Question

@Kainui

Answer 1

this question asks to "use any method to determine whether the series converges"

Answer 2

ooops i entered the wrong problem! let me fix that

Answer 3

Tried ratio test ?

Answer 4

Alright so we can use any method, which ones have you tried and/or are considering?

Answer 5

@hartnn yes! i was actually wondering if that was the best choice. however i am trying to work it out now and currently have...
\[\lim_{k \rightarrow \infty}\frac{ \ln k+1 }{ e \ln k }\]

Answer 6

my book says converges but I'm not sure if I'm on the right track ..?

Answer 7

When they say any method I just instantly thought of doing this... hehe... \[\sum_{k=1}^{\infty}\ln(k^{e^{-k}})=\ln (\prod_{k=1}^{\infty}k^{e^{-k}})\] and just playing around with that. But sorry I'm only confusing things playing around.

Answer 8

@Kainui im afraid i haven't learned that yet lol

Answer 9

That's ok, it's not important just turned it into an infinite product since log rules do that...

So you are doing good with the ratio test, continue with it!

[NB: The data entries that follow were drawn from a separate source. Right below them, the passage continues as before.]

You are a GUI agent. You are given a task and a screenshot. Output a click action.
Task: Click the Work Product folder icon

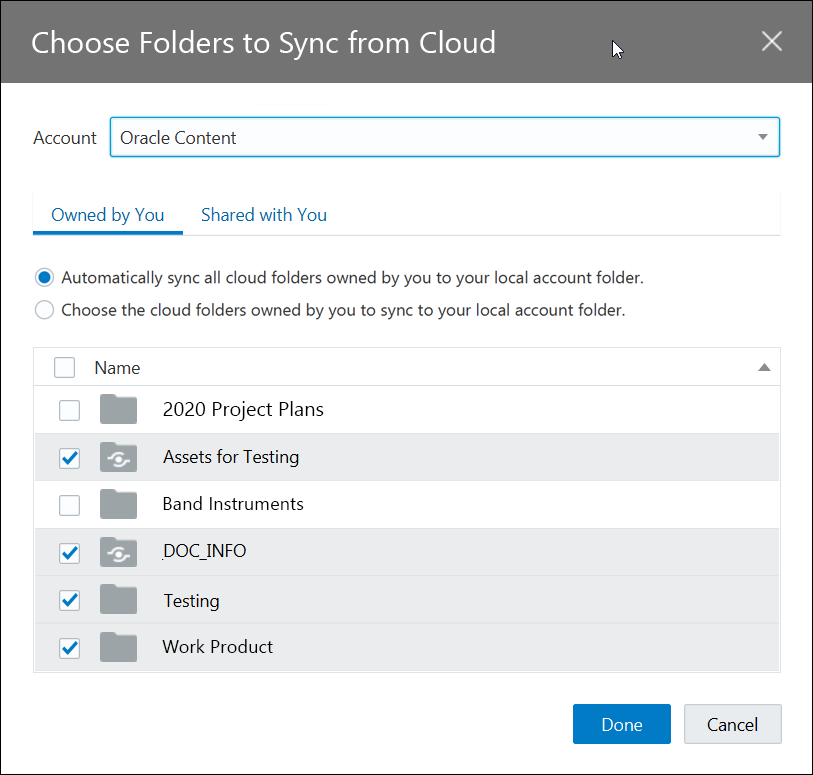(118, 647)
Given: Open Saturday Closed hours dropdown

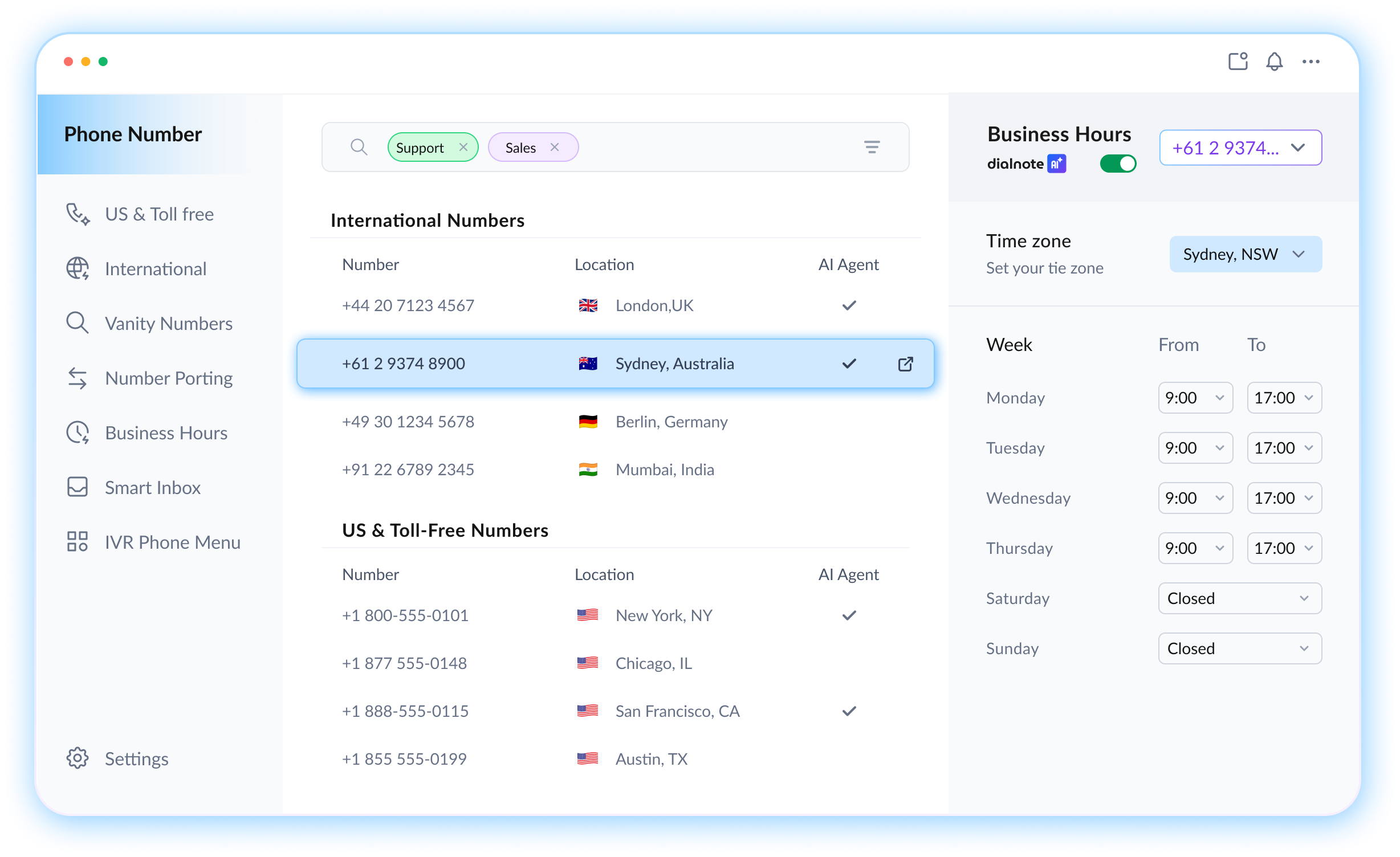Looking at the screenshot, I should [1239, 598].
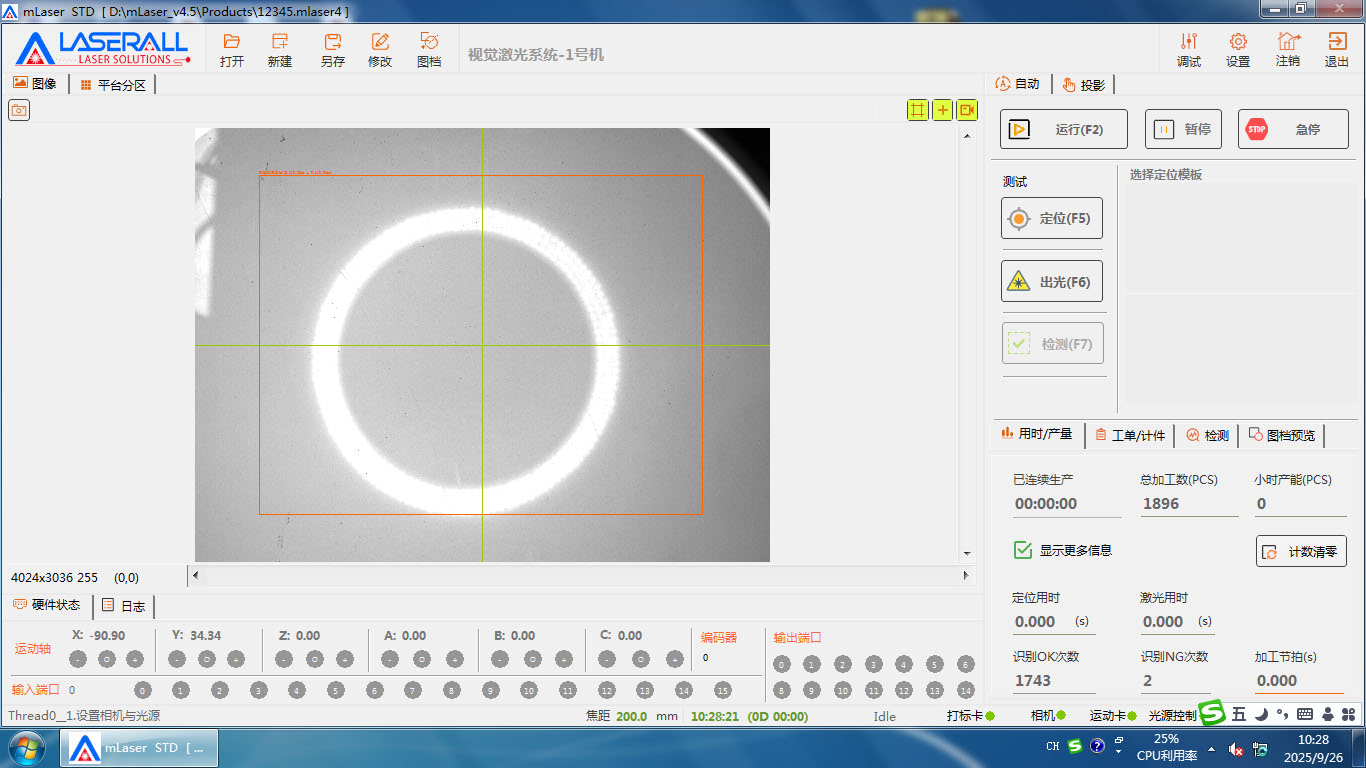Image resolution: width=1366 pixels, height=768 pixels.
Task: Click the 计数清零 reset count button
Action: click(1301, 551)
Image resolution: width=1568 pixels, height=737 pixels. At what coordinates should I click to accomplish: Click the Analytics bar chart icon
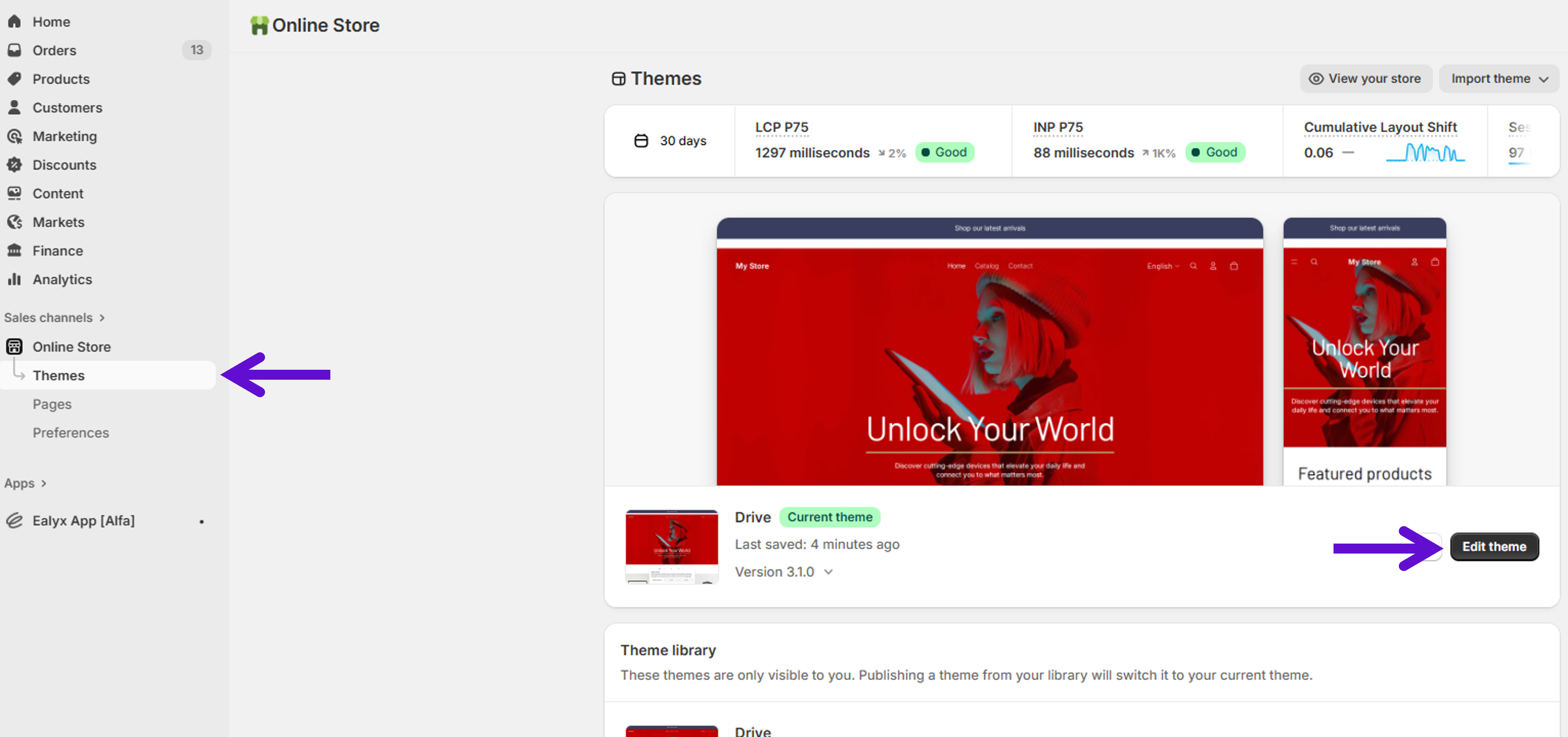15,279
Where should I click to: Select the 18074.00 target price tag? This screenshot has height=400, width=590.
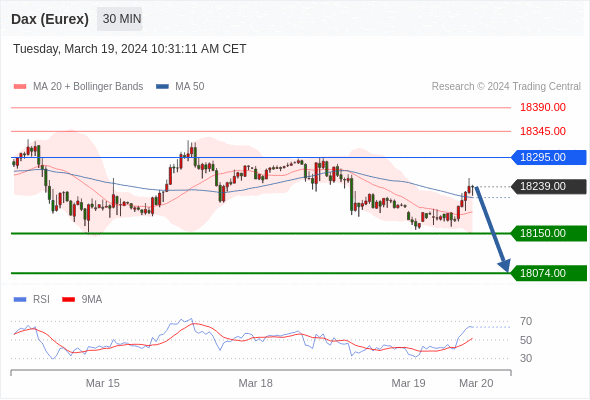point(549,273)
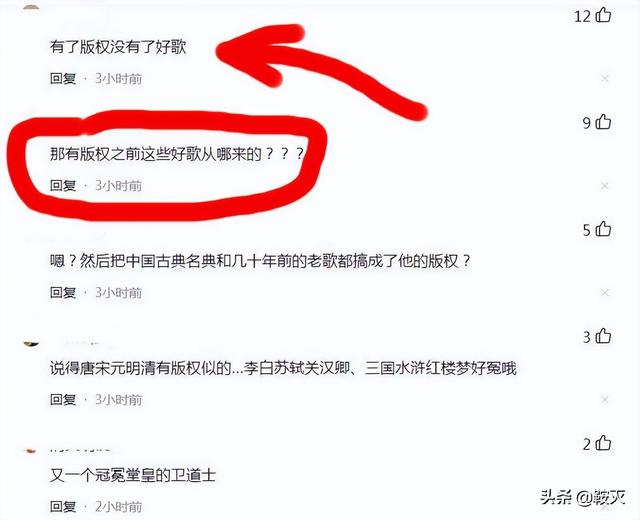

Right now you have infinity/infinity if you take the limit which is an indeterminate form right?

Answer 10

hmm so from this point couldn't i just take the derivative of the numerator and denominator??

Answer 11

Exactly!

Answer 12

if you can use L'Hopital's rule :)

Answer 13

yes @hartnn ! however if i take the derivative of the denominator wouldn't that be [zero * (1/k)]

Answer 14

e is constant, it can be taken out of derivative
\((e\ln k)' = e (\ln k)'\)

Answer 15

oh!!! thats right !

Answer 16

=)

Answer 17

didn't catch that :)

Answer 18

see if you get the limit as 1/e :)

Answer 19

indeed i did :)

Answer 20

Eureka! :)

Answer 21

need i say that since 1/e <1 , by ratio test, that converges ?
or you figured that out on your own ?

Answer 22

got it :) Thank you both!